Учитывая, что нормальным состоянием Зверева было алкогольное опьянение и последующее за этим похмелье, можно себе представить, какую ценность представляют его редкие интервью, которые он давал своим знакомым. Хотя это даже трудно назвать интервью — скорее, ответы на вопросы, один из которых касался его детских воспоминаний, послуживших основой для развития своего, необычного представления об окружающем мире: «Помню раков, которых привозили в Москву живьем в мешках и которые после их отвара становились красными, как пасхальные яйца от луковой шелухи. Многое видел я в разницах и в единстве между лугами и задами, между полем и лесом, между сухостью и дождем и т. д.». Звереву, как никому другому из его коллег-сверстников, не удавались столь яркие, неожиданные ассоциации и сравнения, что позволяло ему находить доселе неизвестные художественные средства — он, например, рисовал свои работы дефицитными продуктами (что также может служить признаком шизофрении, учитывая сложности со снабжением в советское время).
Как и положено богемному художнику, Зверев предпочитал за неимением кровати или раскладушки спать на газетах — что довольно символично: в детстве он перерисовывал из «Советского спорта», а в зрелые годы похрапывал на нем.

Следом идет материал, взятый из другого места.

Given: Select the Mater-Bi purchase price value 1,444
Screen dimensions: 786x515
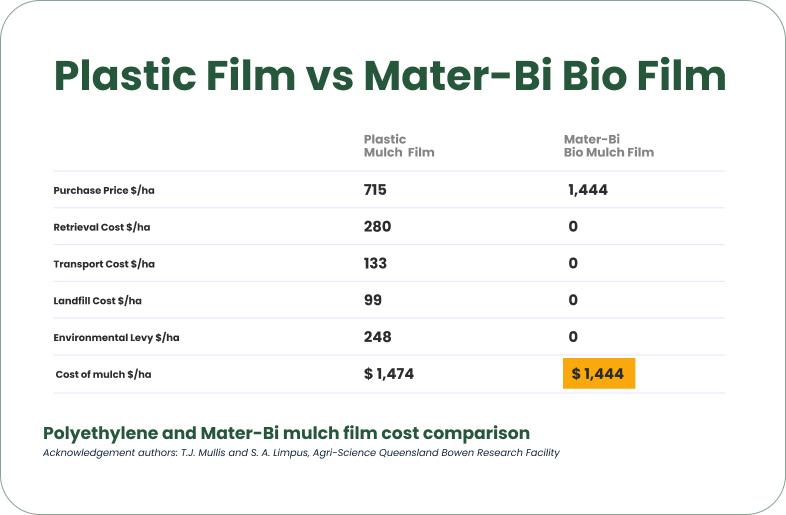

Ему предлагали спать на диване из красного дерева, он же отказывался из принципиальных соображений. Друг Зверева Владимир Немухин частенько встречал его спящим под его дверью: «Приходишь, а он спит, подстелив под себя две газеты, и часто это случалось зимой. Приходит — меня нет, а он где-то не устроился, куда-то не попал. Вот так и спал, или дожидался меня: “Старик, это я”. Спрашиваю его: “Ну что ты делаешь? Разве так можно?” — “Ну что сделаешь, старик. Никто не пустил”».
Владимир Немухин считается основателем нонконформизма и классиком второй волны советского авангарда. Его в свое время, так же как и Зверева, выгнали, но не из Художественного училища памяти 1905 года, а из Суриковского института, куда он поступил в 1957 году. Причина оказалась более серьезной — открытое несогласие с принципами социалистического реализма. Активный участник Лианозовской группы, квартирников, Бульдозерной выставки 1974 года, Немухин имел мастерскую на Садовой улице, а также своего рода творческую дачу в родной деревне Прилуки под Москвой. Немухин называл ее «прилукский Барбизон неофициального искусства». В Прилуках жили его коллеги-нонконформисты Николай Вечтомов, Рабин, Борис Свешников, Плавинский, Мастеркова и, конечно, Зверев.
Но чаще Немухин давал приют Звереву в мастерской на Садовой. Тот спал, не раздеваясь, ворочался, сопел, храпел, шуршал газетами подобно ежу. А иногда газета Звереву служила не только ложем, но и кистью: сомнет клочок и рисует. Жарким московским летом Зверев любил прилечь на скамейке поблизости — на Патриарших прудах (он все искал скамейку, где встретились Воланд и Берлиоз, а найдя ее — садился и пил коньяк с Немухиным, поднимая тосты за Булгакова и его героев), подложив под лохматую голову кучу листьев, что провоцировало проходящих мимо милиционеров и дружинников на ответные действия по пресечению отдыха полуденного московского Фавна.